# Data Preprocessing: 2018-2020

Shayna Howitt

May 20, 2020

## Background

The below data was pulled by Grassroots Economics from their community currency program. The raw data can be found [here](https://www.grassrootseconomics.org/research). More information about how the datasets were created can be found [here](https://github.com/GrassrootsEconomics/CIC-Docs/blob/master/TransactionDatasets.md).
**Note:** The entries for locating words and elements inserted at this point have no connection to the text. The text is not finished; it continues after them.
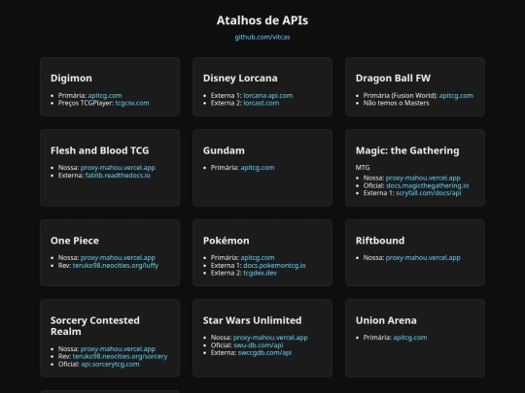Open the tcgcsv.com TCGPlayer prices link
This screenshot has height=393, width=525.
(x=132, y=103)
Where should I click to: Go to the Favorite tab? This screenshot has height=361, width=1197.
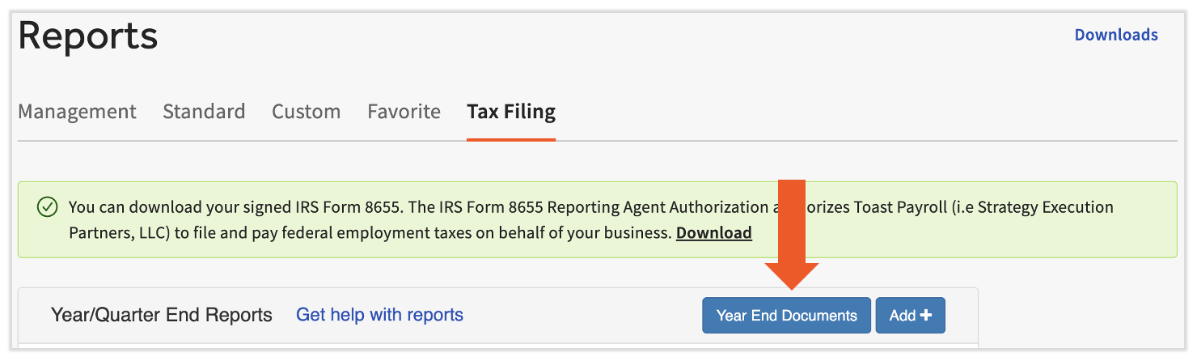coord(404,112)
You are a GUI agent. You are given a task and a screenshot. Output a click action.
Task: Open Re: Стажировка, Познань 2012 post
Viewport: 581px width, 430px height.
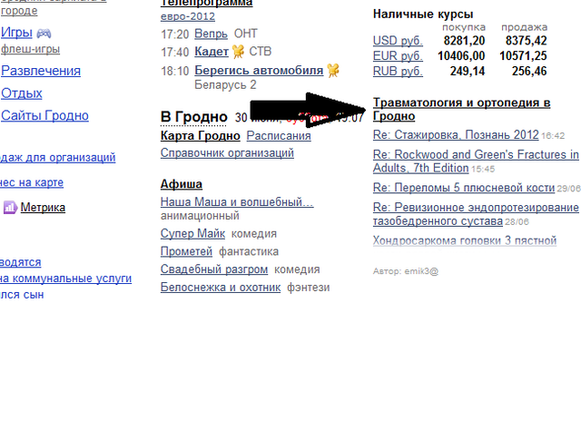point(456,135)

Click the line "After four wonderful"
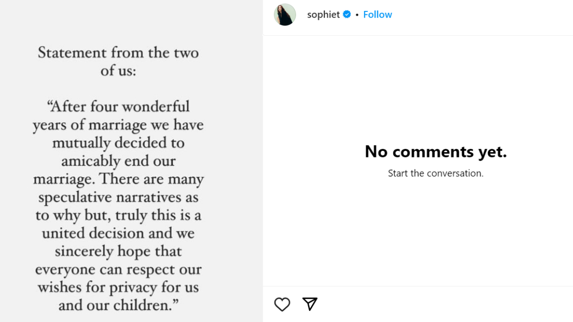coord(118,106)
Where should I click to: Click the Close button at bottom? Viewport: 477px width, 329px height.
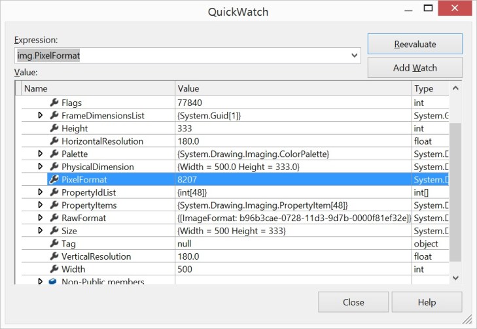(x=353, y=302)
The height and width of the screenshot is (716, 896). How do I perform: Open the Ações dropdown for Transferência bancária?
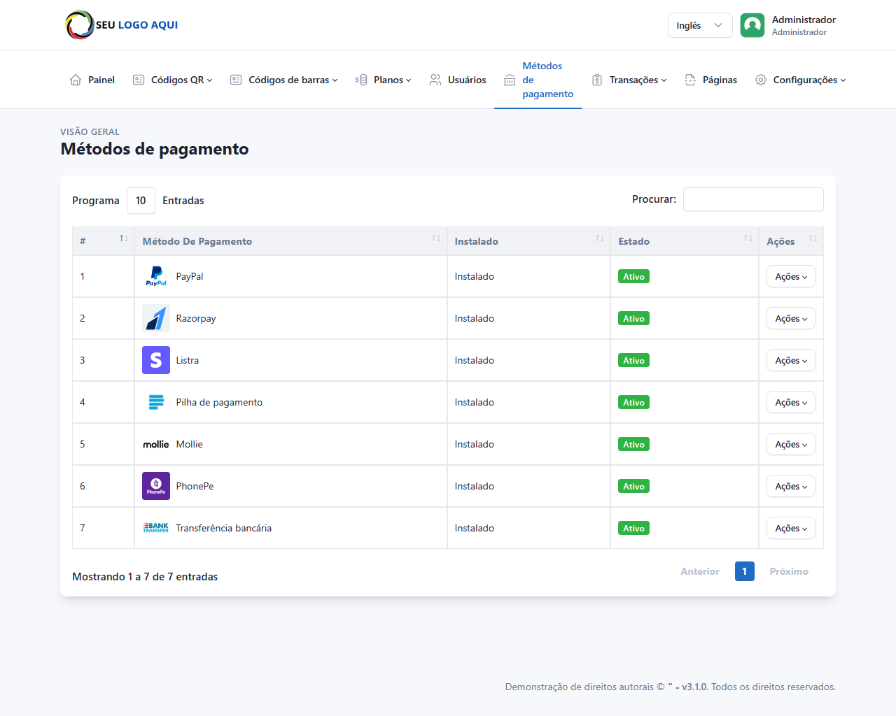(x=790, y=529)
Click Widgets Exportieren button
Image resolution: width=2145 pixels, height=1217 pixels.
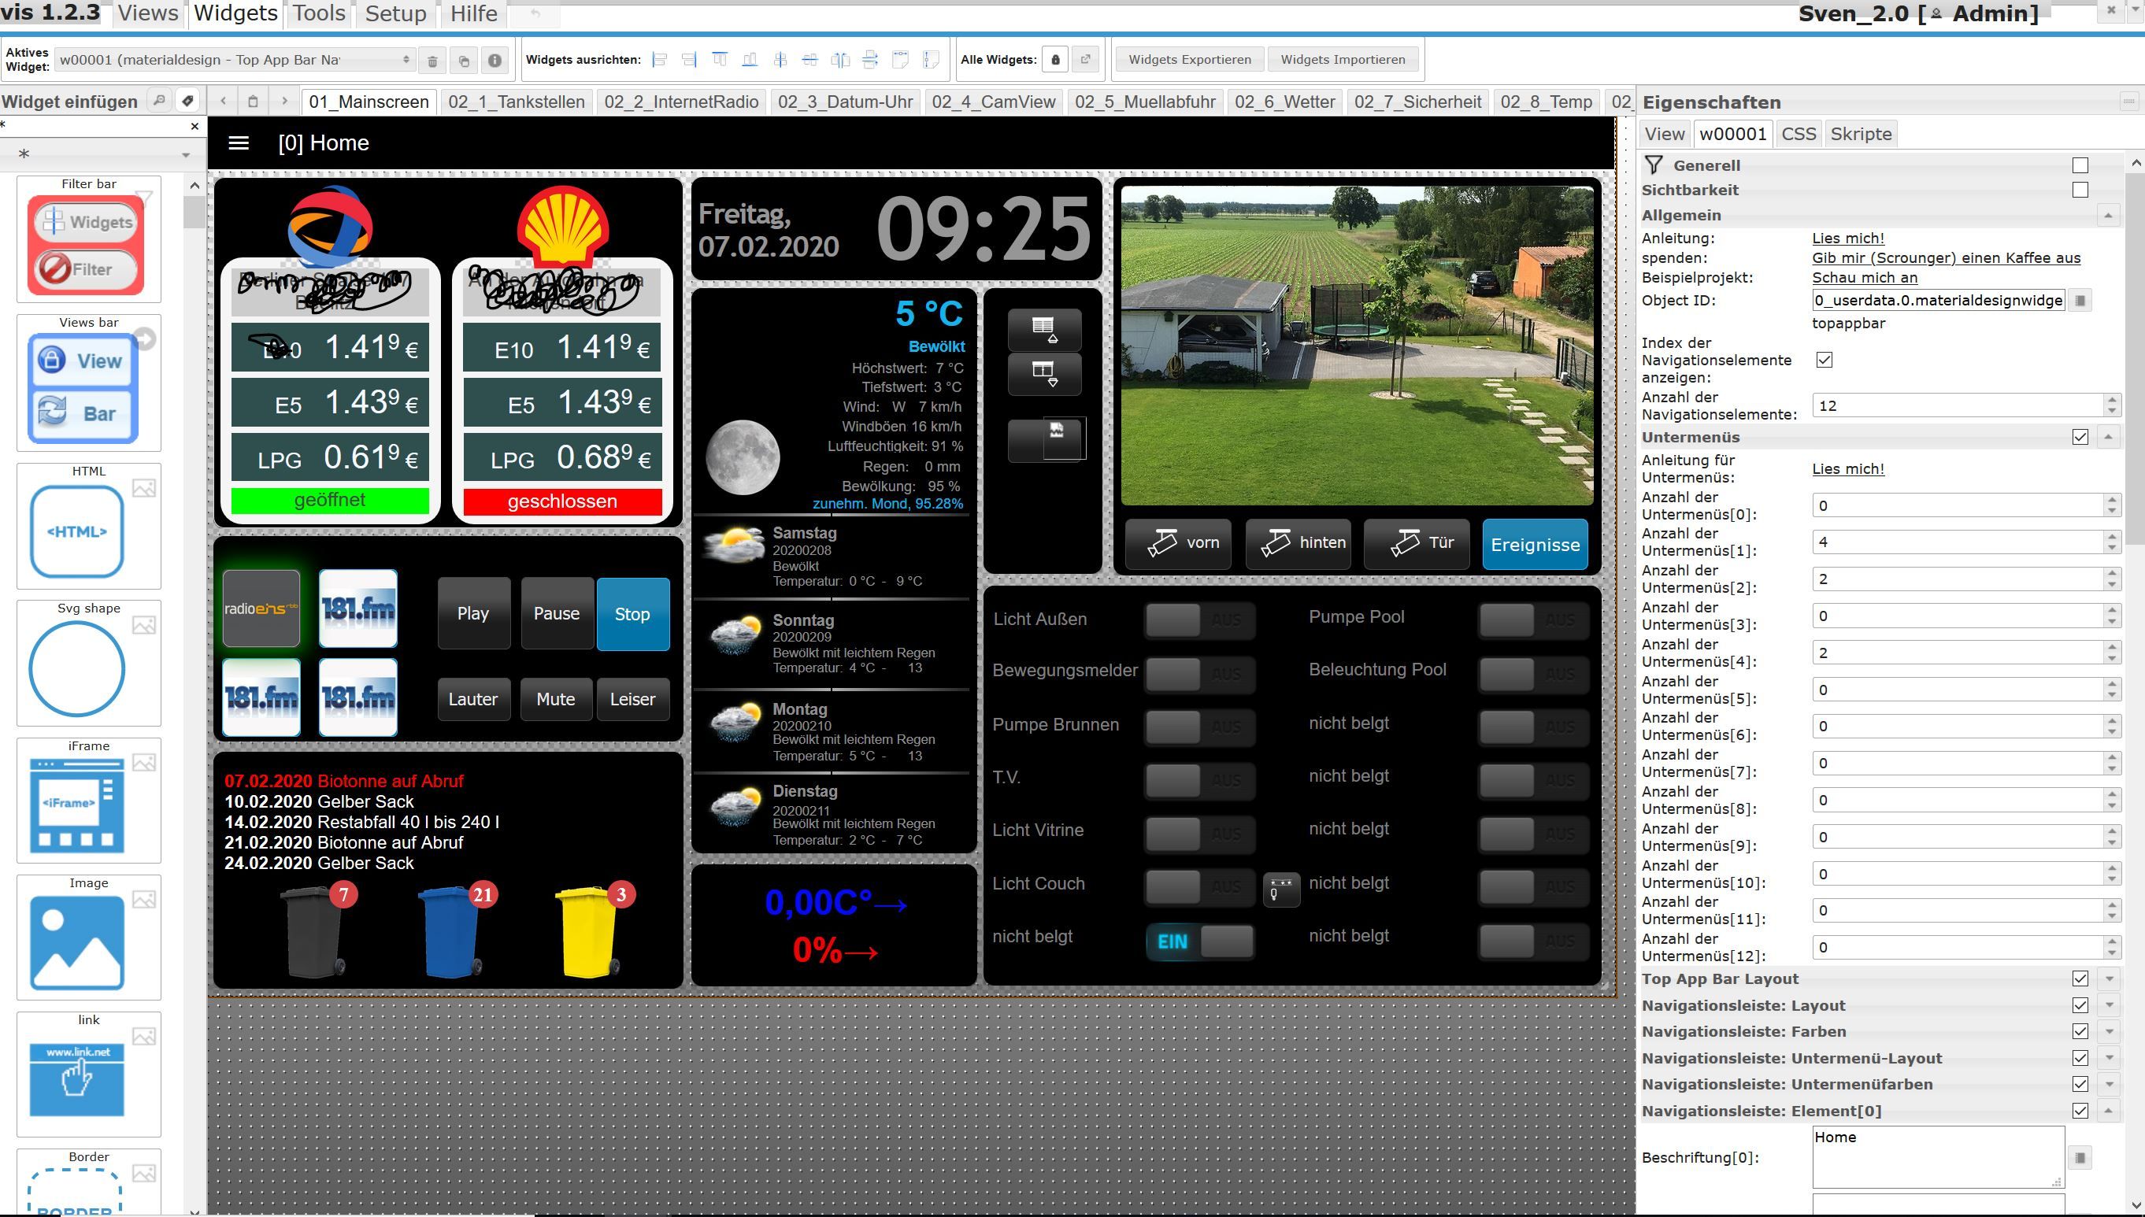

The first dataset is from 9/26/2018 to 1/1/2020. The second dataset is from 1/1/2020 to 5/11/2020. 

## Purpose

This notebook will determine how to most effectively combine the two (considering some data storage has changed), and then export a complete  file of all transactions. 

## Conclusions  
 
**New Data**
- In 2020, GE began storing the token name and transfer subtype for the first time. This gives us transparency into the purpose of the transfer, which we did not have before.

**Sources**
- It does not appear that any of the sources from 2018-2019 appear in the 2020 documents. Unknown why this is; requires future research. 

**Free Text**
- It appears there were more free text options released in 2020, as there were new variations of how to spell and write gender and locations. Many more locations appeared. There were just a few changes to business types. 

In [1]:
import numpy as np
import pandas as pd

In [2]:
transactions_1819 = pd.read_csv('POA_tx_all_pub.csv')
transactions_20 = pd.read_csv('2020_transactions.csv')

# 1. Data Formatting

## 1a. Column Names

**Did data names change?**

Yes, the name of the location columns changed. 

New columns: 
- token address: blockchain address
- token name: Sarafu or Kenyan Shilling
- transfer subtype: 
   - DISBURSMENT = from Grassroots Economics
   - RECLEMATION = Back to GE
   - STANDARD = a trade between users
   - AGENT = when a group account is cashing out

In [3]:
set(transactions_20.columns) ^ set(transactions_1819.columns)

{'s_comm_tkn',
 's_location',
 't_comm_tkn',
 't_location',
 'token_address',
 'token_name',
 'transfer_subtype',
 'tx_hash'}

In [4]:
new_location_cols = {
    's_comm_tkn': 's_location', 
    't_comm_tkn': 't_location'
}
transactions_1819.rename(columns=new_location_cols, inplace=True)

## 1b. Timeset

In [5]:
def transform_dates(date_str):
    _datetime_temp = pd.to_datetime(date_str)
    return _datetime_temp.date()

In [6]:
transactions_1819 = transactions_1819.assign(
    date=transactions_1819['timeset'].apply(transform_dates)
)

transactions_20 = transactions_20.assign(
    date=transactions_20['timeset'].apply(transform_dates)
)

## 1c. Sources

In [7]:
print('18-19:', len(transactions_1819['source'].unique()))
print('20:', len(transactions_20['source'].unique()))

18-19: 8325
20: 18493


In [8]:
shared_source = set(transactions_1819['source']) & (set(transactions_20['source']))
print(f'source in both: {len(shared_source)}')

source in both: 0


*Both sources have 42 characters.*

In [9]:
display(transactions_20['source'].apply(len).value_counts())
display(transactions_1819['source'].apply(len).value_counts())

42    147815
Name: source, dtype: int64

42    103691
Name: source, dtype: int64

*Doesn't share any sources even with all capitals*

In [10]:
shared_uppercase_source = set(transactions_1819['source'].apply(
    lambda x: x.upper())) & set(transactions_20['source'].apply(lambda x: x.upper()))
len(shared_uppercase_source)

0

*Are there no sources that carry over? They potentially changed how source ids are stored in 2020*

## 1d. Gender

In [11]:
display(transactions_20['s_gender'].unique())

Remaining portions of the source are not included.